● EXERCISE TASKS
• 1. From the Hacker News discussion summary, output everything from "Consensus favors comments" down to "or tricks (jackfranklyn).", copied word for word.
• 2. In the Hacker News discussion summary, which book is praised over Clean Code?
• 3. Translate this sentence from the Hacker News discussion summary into Spanish: "Users widely reject extreme short functions and over-extraction as navigationally frustrating and readability-killing."

--- EXCERPTED PASSAGE Enclosed Below ---

Project ideas from Hacker News discussions.

Maybe comments should explain 'what' (2017)

📝 Discussion Summary (Click to expand)

1. Critique of Uncle Bob's "Clean Code" Style

Users widely reject extreme short functions and over-extraction as navigationally frustrating and readability-killing. "I feel like no one serious uses the uncle Bob style of programming anymore (where each line is extracted into its own method)... It's a constant frustration of pressing the 'go to definition' key over and over" (awesan). "There's a lot of Go people who enjoy that kind of thing (flashback to when I was looking at an interface calling an interface... through 8 files)" (zimpenfish). Contrasts with books like A Philosophy of Software Design praised over Clean Code (WillAdams).

2. "Why" Comments Over "What" Comments

Consensus favors comments explaining intent/business rules ("why") rather than mechanics ("what"), which should be self-evident via names/structure. "The 'why' is the part of the explanation that can't be deduced from the code" (Scarblac). "Comments should answer the question why you are not using some kind of hash set" (Bootvis). Risks of "what" comments: "they spread misinformation and confusion... worse than no comments at all" (tangotaylor). Exceptions for domain knowledge or tricks (jackfranklyn).

--- End of Enclosed EXCERPTED PASSAGE ---
--- EXTRACTED INFORMATION Enclosed Below ---

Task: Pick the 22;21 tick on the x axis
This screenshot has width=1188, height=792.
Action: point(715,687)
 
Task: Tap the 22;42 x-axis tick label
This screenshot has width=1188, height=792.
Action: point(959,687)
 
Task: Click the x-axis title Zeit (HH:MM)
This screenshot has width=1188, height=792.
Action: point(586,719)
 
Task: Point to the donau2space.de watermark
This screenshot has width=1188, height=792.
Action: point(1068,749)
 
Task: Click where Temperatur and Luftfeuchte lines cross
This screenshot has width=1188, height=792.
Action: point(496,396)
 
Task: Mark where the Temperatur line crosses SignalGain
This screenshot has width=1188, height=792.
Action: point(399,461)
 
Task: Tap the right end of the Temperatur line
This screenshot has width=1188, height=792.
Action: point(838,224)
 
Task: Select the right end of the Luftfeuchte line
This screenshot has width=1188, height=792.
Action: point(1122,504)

--- End of Enclosed EXTRACTED INFORMATION ---
--- EXTRACTED INFORMATION Enclosed Below ---

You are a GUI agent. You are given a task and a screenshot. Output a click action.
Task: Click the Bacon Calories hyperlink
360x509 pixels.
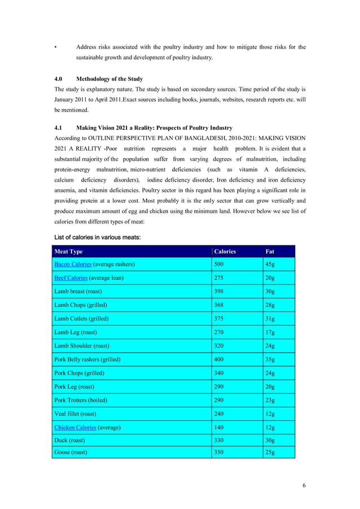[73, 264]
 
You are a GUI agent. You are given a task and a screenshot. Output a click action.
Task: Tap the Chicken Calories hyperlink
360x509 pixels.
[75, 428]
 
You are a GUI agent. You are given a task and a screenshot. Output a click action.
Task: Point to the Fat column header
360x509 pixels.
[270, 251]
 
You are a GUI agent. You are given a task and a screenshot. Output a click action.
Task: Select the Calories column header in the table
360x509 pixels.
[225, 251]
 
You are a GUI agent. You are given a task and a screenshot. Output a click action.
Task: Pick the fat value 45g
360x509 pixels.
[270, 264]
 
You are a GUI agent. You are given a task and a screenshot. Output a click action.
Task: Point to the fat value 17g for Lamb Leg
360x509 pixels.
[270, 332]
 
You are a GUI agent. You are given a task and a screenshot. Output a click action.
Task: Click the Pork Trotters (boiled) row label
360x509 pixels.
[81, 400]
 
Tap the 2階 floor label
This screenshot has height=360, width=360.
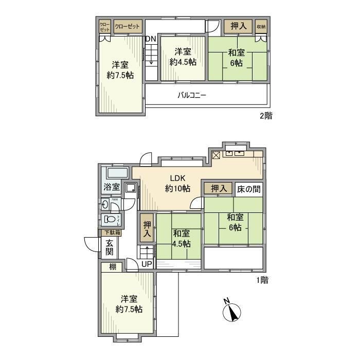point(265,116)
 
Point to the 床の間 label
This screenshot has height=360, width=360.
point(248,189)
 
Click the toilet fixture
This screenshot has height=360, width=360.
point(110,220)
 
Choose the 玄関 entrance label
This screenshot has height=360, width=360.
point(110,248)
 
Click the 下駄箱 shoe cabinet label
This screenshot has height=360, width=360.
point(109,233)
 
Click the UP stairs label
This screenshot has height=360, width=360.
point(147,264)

--- End of Enclosed EXTRACTED INFORMATION ---

● RESULTS OF THE EXERCISE
• 1.
Consensus favors comments explaining intent/business rules ("why") rather than mechanics ("what"), which should be self-evident via names/structure. "The 'why' is the part of the explanation that can't be deduced from the code" (Scarblac). "Comments should answer the question why you are not using some kind of hash set" (Bootvis). Risks of "what" comments: "they spread misinformation and confusion... worse than no comments at all" (tangotaylor). Exceptions for domain knowledge or tricks (jackfranklyn).

• 2. A Philosophy of Software Design

• 3. Los usuarios rechazan ampliamente las funciones extremadamente cortas y la sobreextracción por resultar frustrantes para la navegación y perjudiciales para la legibilidad.